--- TASK REQUIREMENTS ---
Starting at the line that contains "The height and width of the screenshot is (718, 891)." and ending at the line that contains "pyautogui.click(x=307, y=326)", write out these lines again with "left rail" swapped for "side rail" and everything else left unchanged.

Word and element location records
■ ■ ■ ■ ■

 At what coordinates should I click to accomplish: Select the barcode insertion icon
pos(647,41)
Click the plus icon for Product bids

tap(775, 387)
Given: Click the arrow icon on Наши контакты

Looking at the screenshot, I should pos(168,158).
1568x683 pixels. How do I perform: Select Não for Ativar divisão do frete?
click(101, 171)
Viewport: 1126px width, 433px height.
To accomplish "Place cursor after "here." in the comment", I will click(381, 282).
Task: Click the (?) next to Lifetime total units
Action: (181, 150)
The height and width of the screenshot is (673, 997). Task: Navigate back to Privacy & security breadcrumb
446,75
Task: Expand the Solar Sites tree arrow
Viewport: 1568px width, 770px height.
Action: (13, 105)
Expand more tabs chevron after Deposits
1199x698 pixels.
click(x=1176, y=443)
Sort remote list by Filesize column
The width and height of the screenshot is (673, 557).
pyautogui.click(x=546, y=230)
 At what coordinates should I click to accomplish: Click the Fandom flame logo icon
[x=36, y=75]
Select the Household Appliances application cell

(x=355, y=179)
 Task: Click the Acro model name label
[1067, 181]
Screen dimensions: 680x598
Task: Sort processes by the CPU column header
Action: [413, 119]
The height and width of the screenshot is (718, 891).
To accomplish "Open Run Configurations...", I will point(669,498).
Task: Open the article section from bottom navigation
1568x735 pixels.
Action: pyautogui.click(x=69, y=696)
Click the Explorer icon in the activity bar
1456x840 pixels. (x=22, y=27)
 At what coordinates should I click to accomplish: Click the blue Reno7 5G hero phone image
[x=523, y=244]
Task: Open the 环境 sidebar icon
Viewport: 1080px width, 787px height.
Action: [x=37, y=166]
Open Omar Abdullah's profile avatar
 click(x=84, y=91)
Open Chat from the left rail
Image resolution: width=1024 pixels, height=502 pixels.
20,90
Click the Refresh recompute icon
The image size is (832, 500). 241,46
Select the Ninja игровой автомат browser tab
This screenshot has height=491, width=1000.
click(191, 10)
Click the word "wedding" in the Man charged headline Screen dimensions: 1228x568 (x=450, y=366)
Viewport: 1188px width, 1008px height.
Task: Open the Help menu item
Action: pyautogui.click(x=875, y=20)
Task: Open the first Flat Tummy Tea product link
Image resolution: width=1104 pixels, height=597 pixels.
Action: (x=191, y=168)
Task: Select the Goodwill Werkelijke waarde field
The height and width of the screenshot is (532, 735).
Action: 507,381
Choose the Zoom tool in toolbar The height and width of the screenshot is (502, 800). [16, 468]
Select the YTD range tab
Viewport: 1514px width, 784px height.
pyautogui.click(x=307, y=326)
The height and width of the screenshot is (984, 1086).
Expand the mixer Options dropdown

■ ■ ■ ■ ■

--- SOLUTION FOR THIS TASK ---
The height and width of the screenshot is (718, 891).
To accomplish "Open Run Configurations...", I will point(669,498).
Task: Open the article section from bottom navigation
1568x735 pixels.
Action: pyautogui.click(x=69, y=696)
Click the Explorer icon in the activity bar
1456x840 pixels. (x=22, y=27)
 At what coordinates should I click to accomplish: Click the blue Reno7 5G hero phone image
[x=523, y=244]
Task: Open the 环境 sidebar icon
Viewport: 1080px width, 787px height.
Action: [x=37, y=166]
Open Omar Abdullah's profile avatar
 click(x=84, y=91)
Open Chat from the side rail
Image resolution: width=1024 pixels, height=502 pixels.
20,90
Click the Refresh recompute icon
The image size is (832, 500). 241,46
Select the Ninja игровой автомат browser tab
This screenshot has height=491, width=1000.
click(191, 10)
Click the word "wedding" in the Man charged headline Screen dimensions: 1228x568 (x=450, y=366)
Viewport: 1188px width, 1008px height.
Task: Open the Help menu item
Action: pyautogui.click(x=875, y=20)
Task: Open the first Flat Tummy Tea product link
Image resolution: width=1104 pixels, height=597 pixels.
Action: (x=191, y=168)
Task: Select the Goodwill Werkelijke waarde field
The height and width of the screenshot is (532, 735).
Action: 507,381
Choose the Zoom tool in toolbar The height and width of the screenshot is (502, 800). [16, 468]
Select the YTD range tab
Viewport: 1514px width, 784px height.
pyautogui.click(x=307, y=326)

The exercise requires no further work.